$X^X$ as a monoid in a closed monoidal category

Question

$\require{AMScd}$ Consider a symmetric monoidal category $(\mathcal{C}, \otimes)$ with an adjunction $(A\otimes B, C) \simeq (A, C^{B})$ id est an internal hom set functor.

For every object $X$ there is a canonical arrow $\begin{CD}X^X\otimes X^X @>{m}>>X^X\end{CD}$ given as the adjunct of $\begin{CD}X^X \otimes X^X \otimes X @>{X^X \otimes \: \text{ev}}>> X^X \otimes X @>{\text{ev}}>> X \end{CD}$ where $\text{ev}$ is the evaluation map.

In $\mathbf{Set}$ this arrow gives $X^X$ a monoid structure. I'm wondering if it is true in the general case. I tried to prove it by drawing a lot of diagrams, but failed, probably from want of a global intuition.

A related question (though the first one seems more important) is to prove that $X\otimes X \overset{f}{\rightarrow} X$ defines an associative law if and only if the diagram

$\begin{CD} X\otimes X@>{f^{adj}}>> X^X \otimes X^X \\ @VV{f}V @VV{m}V \\ X @>{f^{adj}}>> X^{X} \end{CD}$

commutes. In $\mathbf{Set}$ it means that multiplication by $a$ followed by multiplication by $b$ is the same as multiplication by $ba$.

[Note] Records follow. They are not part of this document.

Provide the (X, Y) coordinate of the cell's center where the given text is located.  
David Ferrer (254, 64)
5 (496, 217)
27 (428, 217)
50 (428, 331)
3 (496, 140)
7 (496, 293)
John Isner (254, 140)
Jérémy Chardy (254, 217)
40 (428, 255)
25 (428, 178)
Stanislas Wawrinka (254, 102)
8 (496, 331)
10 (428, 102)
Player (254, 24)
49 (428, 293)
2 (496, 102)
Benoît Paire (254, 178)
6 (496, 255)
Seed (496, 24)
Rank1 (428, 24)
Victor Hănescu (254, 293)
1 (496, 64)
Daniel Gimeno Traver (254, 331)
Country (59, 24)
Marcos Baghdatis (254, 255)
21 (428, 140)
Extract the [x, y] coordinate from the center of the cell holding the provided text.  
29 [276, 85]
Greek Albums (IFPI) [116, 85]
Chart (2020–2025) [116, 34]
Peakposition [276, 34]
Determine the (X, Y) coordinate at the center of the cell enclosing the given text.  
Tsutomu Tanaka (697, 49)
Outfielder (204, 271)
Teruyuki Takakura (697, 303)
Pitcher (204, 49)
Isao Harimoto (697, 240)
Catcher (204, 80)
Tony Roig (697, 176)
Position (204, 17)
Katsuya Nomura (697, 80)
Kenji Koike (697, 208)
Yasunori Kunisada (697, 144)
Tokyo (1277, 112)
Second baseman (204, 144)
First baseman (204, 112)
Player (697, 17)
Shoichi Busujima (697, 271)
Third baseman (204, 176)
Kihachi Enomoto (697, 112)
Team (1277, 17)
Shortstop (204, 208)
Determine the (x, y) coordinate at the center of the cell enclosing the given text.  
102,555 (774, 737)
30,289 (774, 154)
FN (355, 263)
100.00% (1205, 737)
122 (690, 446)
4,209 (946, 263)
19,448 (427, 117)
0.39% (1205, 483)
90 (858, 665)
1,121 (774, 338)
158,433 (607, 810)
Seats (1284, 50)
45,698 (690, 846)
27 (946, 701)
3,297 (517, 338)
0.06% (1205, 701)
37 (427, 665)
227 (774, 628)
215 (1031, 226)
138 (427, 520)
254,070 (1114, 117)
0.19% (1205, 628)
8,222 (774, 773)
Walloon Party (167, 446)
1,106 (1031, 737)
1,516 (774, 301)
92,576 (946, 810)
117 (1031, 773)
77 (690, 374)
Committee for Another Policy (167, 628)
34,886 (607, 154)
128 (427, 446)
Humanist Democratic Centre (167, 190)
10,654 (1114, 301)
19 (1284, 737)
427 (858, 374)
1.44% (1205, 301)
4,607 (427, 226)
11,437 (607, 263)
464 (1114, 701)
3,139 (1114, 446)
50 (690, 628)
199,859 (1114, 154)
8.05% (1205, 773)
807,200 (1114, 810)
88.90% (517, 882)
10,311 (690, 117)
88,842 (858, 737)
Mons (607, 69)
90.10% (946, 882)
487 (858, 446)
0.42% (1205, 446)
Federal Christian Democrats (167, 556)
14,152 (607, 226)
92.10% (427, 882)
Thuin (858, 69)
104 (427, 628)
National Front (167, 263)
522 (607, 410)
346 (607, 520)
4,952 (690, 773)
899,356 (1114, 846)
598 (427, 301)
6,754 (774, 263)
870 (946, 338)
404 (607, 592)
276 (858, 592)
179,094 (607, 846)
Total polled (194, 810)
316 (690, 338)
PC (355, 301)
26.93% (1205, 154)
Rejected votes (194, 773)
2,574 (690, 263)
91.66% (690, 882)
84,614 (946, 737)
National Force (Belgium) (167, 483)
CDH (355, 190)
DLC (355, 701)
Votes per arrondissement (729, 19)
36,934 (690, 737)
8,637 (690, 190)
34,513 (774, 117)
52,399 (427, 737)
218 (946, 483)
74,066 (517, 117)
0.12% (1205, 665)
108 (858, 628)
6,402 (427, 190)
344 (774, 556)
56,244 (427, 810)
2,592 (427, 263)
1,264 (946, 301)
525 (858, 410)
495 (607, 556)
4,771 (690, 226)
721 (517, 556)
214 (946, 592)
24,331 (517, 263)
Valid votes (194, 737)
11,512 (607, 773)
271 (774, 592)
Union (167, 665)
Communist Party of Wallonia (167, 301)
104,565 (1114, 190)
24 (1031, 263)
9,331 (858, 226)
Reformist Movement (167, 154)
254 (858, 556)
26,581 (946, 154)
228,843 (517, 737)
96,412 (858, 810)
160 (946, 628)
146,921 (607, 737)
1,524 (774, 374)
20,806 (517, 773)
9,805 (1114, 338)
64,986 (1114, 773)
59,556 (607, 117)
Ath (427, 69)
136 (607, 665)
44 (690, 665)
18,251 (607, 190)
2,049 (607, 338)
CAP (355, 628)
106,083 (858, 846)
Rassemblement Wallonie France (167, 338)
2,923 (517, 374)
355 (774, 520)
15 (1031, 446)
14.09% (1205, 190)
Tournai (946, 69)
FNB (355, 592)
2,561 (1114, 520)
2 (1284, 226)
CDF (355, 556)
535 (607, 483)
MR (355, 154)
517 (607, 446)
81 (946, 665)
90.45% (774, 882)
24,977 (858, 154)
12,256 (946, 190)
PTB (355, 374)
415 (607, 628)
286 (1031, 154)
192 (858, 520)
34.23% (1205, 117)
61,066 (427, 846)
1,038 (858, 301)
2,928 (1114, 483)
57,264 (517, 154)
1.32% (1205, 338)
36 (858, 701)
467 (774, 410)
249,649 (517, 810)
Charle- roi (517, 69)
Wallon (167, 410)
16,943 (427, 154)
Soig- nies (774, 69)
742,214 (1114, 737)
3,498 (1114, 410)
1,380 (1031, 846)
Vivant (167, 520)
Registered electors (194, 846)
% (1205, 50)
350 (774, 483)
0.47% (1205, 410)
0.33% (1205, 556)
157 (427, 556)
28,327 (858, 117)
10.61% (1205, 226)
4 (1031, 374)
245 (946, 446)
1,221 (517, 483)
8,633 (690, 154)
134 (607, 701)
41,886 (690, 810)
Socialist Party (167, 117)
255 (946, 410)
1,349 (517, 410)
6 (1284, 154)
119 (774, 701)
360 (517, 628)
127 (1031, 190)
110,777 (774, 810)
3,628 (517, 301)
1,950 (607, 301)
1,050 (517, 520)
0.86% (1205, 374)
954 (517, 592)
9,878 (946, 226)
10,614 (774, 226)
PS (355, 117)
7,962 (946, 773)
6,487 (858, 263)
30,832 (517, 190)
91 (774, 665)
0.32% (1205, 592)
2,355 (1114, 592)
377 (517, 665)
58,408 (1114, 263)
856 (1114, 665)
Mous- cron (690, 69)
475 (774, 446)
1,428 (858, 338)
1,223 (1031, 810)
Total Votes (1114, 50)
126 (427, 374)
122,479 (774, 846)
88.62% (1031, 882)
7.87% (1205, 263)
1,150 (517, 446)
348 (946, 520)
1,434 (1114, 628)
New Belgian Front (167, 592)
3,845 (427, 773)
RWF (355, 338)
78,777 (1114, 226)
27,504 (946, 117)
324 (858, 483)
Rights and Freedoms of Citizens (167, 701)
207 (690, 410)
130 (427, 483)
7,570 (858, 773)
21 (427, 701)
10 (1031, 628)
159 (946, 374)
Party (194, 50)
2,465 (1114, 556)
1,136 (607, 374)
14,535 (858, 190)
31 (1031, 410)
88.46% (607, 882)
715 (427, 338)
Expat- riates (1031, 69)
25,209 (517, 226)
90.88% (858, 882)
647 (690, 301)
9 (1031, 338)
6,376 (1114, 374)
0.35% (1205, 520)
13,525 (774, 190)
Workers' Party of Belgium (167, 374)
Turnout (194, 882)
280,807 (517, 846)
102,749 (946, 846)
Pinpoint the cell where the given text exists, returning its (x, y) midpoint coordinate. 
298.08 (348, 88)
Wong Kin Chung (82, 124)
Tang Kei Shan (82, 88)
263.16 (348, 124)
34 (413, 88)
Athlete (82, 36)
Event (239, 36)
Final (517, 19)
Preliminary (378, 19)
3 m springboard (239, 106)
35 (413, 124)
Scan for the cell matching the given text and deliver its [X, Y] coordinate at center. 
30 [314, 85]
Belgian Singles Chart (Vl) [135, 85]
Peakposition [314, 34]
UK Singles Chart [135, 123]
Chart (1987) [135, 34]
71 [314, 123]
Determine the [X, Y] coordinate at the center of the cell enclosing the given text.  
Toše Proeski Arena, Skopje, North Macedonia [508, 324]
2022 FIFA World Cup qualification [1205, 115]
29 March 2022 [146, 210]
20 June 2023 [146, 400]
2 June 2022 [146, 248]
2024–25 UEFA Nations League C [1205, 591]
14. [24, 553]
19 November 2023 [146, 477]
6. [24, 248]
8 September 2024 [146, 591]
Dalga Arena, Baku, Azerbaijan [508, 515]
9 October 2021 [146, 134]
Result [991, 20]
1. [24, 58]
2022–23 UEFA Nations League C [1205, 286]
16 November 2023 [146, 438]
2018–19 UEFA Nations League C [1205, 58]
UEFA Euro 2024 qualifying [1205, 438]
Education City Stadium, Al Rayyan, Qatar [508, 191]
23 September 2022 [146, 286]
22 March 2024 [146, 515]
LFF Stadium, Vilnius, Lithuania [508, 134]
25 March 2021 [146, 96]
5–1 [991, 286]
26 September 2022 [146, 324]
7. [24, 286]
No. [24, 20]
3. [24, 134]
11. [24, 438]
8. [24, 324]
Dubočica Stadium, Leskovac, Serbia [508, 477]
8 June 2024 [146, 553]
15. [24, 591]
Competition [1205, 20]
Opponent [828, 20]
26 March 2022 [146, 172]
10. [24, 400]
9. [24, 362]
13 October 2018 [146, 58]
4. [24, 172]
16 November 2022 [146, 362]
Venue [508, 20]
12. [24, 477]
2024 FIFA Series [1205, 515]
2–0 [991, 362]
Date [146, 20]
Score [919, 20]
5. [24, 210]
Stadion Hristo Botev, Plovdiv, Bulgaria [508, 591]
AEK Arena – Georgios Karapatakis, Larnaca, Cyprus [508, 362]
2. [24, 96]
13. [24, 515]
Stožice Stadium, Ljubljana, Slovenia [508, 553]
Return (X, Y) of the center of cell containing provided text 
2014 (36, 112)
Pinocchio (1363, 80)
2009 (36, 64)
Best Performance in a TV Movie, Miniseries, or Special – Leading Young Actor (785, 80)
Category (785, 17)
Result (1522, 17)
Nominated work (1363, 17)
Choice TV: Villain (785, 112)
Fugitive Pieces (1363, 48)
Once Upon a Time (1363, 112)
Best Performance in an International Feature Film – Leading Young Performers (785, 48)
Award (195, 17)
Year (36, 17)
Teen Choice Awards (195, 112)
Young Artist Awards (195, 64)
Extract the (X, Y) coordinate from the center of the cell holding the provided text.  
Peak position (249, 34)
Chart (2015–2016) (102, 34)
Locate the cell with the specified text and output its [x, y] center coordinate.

All of these questions arised when trying to prove both definitions of $\mathbb{N}$ as an universal pointed arrow or an universal pointed monoid are equivalent.

Answer 1

Yeah, this is definitely a monoid. The main thing to prove is associativity, i.e. that $m\circ(X^X\otimes m)=m\circ(m\otimes X^X)$. The way to proceed is to show that their adjuncts are equal.

The adjunct of $m\circ(X^X\otimes m)$ is $$\begin{CD}X^X \otimes X^X \otimes X^X \otimes X @>{X^X \otimes\,m\,\otimes X^X}>>X^X \otimes X^X \otimes X @>{X^X \otimes \: \text{ev}}>> X^X \otimes X @>{\text{ev}}>> X \end{CD}$$ which we can rewrite as $$\begin{CD}X^X \otimes X^X \otimes X^X \otimes X @>{X^X \otimes X^X\otimes \mathrm{ev}}>>X^X \otimes X^X \otimes X @>{\text{ev}\circ(m\otimes X)}>> X \end{CD}$$ and the adjunct of $m\circ(m\otimes X^X)$ is $$\begin{CD}X^X \otimes X^X \otimes X^X \otimes X @>{m\,\otimes X^X \otimes X^X}>>X^X \otimes X^X \otimes X @>{X^X \otimes \: \text{ev}}>> X^X \otimes X @>{\text{ev}}>> X \end{CD}$$ which we can rewrite as $$\begin{CD}X^X \otimes X^X \otimes X^X \otimes X @>{X^X \otimes(\text{ev}\circ(m\otimes X))}>>X^X \otimes X @>{\text{ev}}>> X \end{CD}.$$ So our trick will be to show that $\text{ev}\circ(m\otimes X)=\text{ev}\circ(X^X\otimes \text{ev})$ since then the adjuncts of both $m\circ(X^X\otimes m)$ and $m\circ(m\otimes X^X)$ will be equal to

$$\begin{CD}X^X \otimes X^X \otimes X^X \otimes X @>{X^X \otimes X^X \otimes \: \text{ev}}>>X^X \otimes X^X \otimes X @>{X^X \otimes \: \text{ev}}>> X^X \otimes X @>{\text{ev}}>> X \end{CD}.$$

But it's immediate that $\text{ev}\circ(m\otimes X)=\text{ev}\circ(X^X\otimes \text{ev})$ since the adjunct (going the other way now) of $\text{ev}\circ(m\otimes X)$ is $m$ (by definition of $\text{ev}$) and the adjunct of $\text{ev}\circ(X^X\otimes \text{ev})$ is also $m$ (by definition of $m$).

A similar argument works to show the identity law, where the identity is defined as the adjunct of $\lambda_X:I\otimes X\to X$.